Translate this sentence from the forum thread on bike fit into Spanish: "I've ridden since I was 4 and been a roadie for 33 years."

## TEXT SECTION
****
# Fuji Gran Fondo Fit?



## PsyDoc (Feb 3, 2004)

Does anyone have experience with the fit of the Gran Fondo? I'm getting back to road cycling after a cycling accident that broke my back in two places 5-years ago. I'm fused from L5 to T10. I started back cycling around my neighborhood two-years ago and have worked up to 17 miles. Voluntarily giving up cycling or moving to a stationary bike is a no-go for me. I've ridden since I was 4 and been a roadie for 33 years.

I've been riding a Santa Cruz Highball I bought back in 2015. At that time, I needed a low standover, couldn't throw my leg over a "traditional" toptube, wider tires made bumps tolerable, and a more upright position. I'm riding a Large with 32mm tires and I believe I could go as low as 28mm and still keep my back happy. The Highball measures - 

Stack of 623, Reach 429, TT 625, HT 100, STA 72.5, HTA is 70.5. Stem started out at 50mm and I've progressed to a 100 (84 degree). 

I'm 51 years old and, in the past two years, my flexibility has improved to the point that I can touch my toes and, on my back, I can bring my leg a little past 90 degrees. 

My pre-accident bike was a Seven that had a STA of 73.5, HTA of 73.5 and a TT length of 565. I had a HT length of 155 and ran a 2mm spacer. I don't have the Stack and Reach measurements, but I was running a 110 stem (73 degree). 

I'm looking at a couple of options with one being a Fuji Gran Fondo. Actually, I'd be buying the Fuji Absolute Carbon for the frame and then putting components I already have on it. The Absolute Carbon is the same frame as the Gran Fondo with a more subtle logo.

The Fuji Gran Fondo (56cm) -
Stack of 602, Reach of 376, TT 560, HT 190, STA 73, HTA 73. 

I want to be able to run a max tire size of 32mm (no fenders, fair weather rider). I'm looking for some advice/guidance. I'm thinking I should be o.k., even if I need to go to a 110 stem, but I'm not sure how HTA and STA will impact reach.

Thanks in advance.


----------



## PsyDoc (Feb 3, 2004)

I bought a Fuji Gran Fondo in 56cm. The reach, and fit in general, is pretty spot-on. I'm running a 100mm stem and I could see myself using a 110mm once my flexibility improves a bit more. All of my back-and-forth with the HTA and STA ended up being me worried about nothing. I'm slowly lowering the stem spacer-by-spacer to see where my limit is with being comfortable. The benefit of the long HT that I won't need but 1-2 spacers.


----------
****
## DATASET EXTRACT
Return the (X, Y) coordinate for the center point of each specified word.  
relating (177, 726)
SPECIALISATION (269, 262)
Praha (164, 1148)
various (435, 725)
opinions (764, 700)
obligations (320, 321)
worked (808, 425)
****
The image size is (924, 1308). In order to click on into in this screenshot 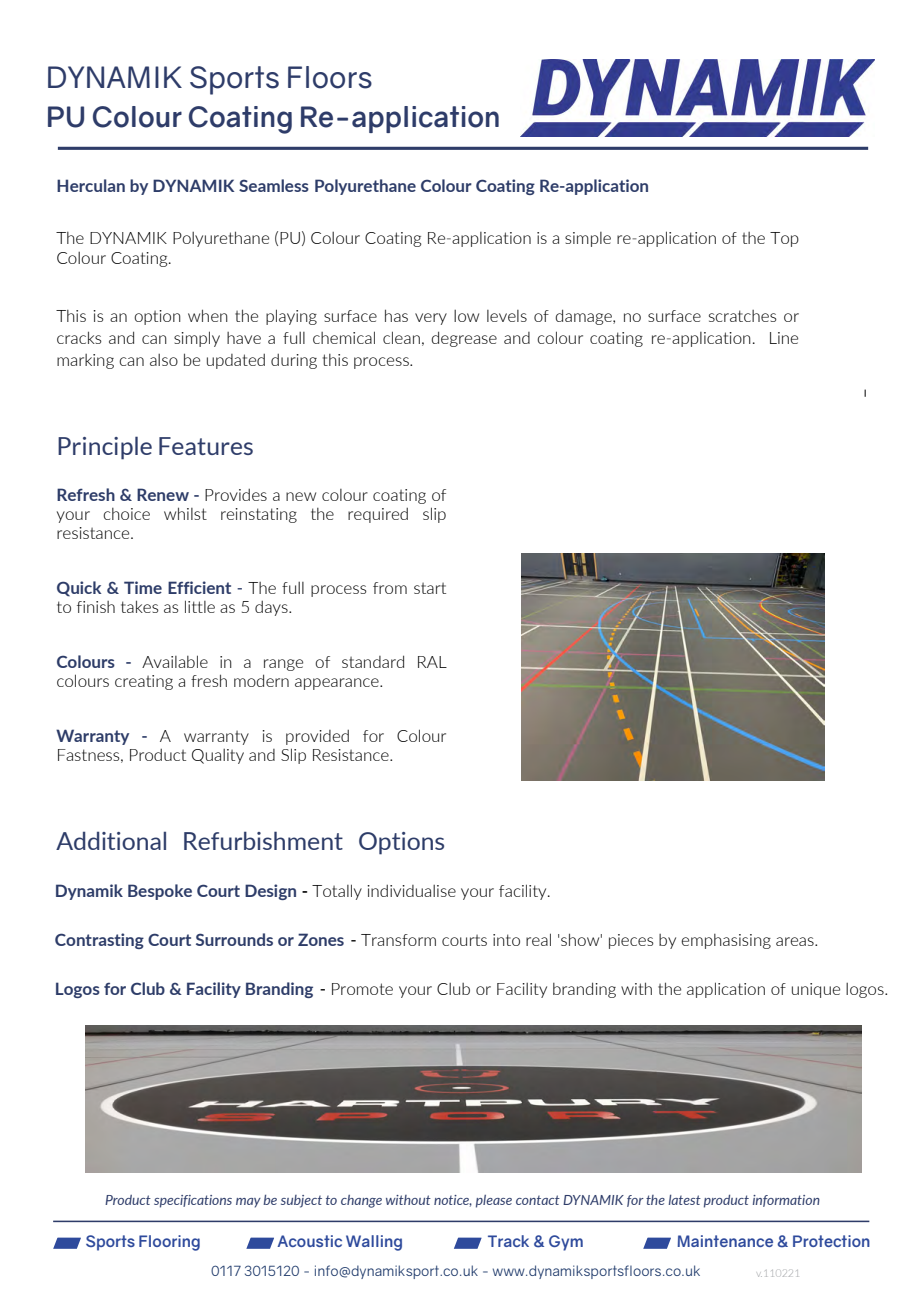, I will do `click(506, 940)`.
****
## PROBLEM SOLUTION
Monto en bicicleta desde los 4 años y llevo 33 años como ciclista de ruta.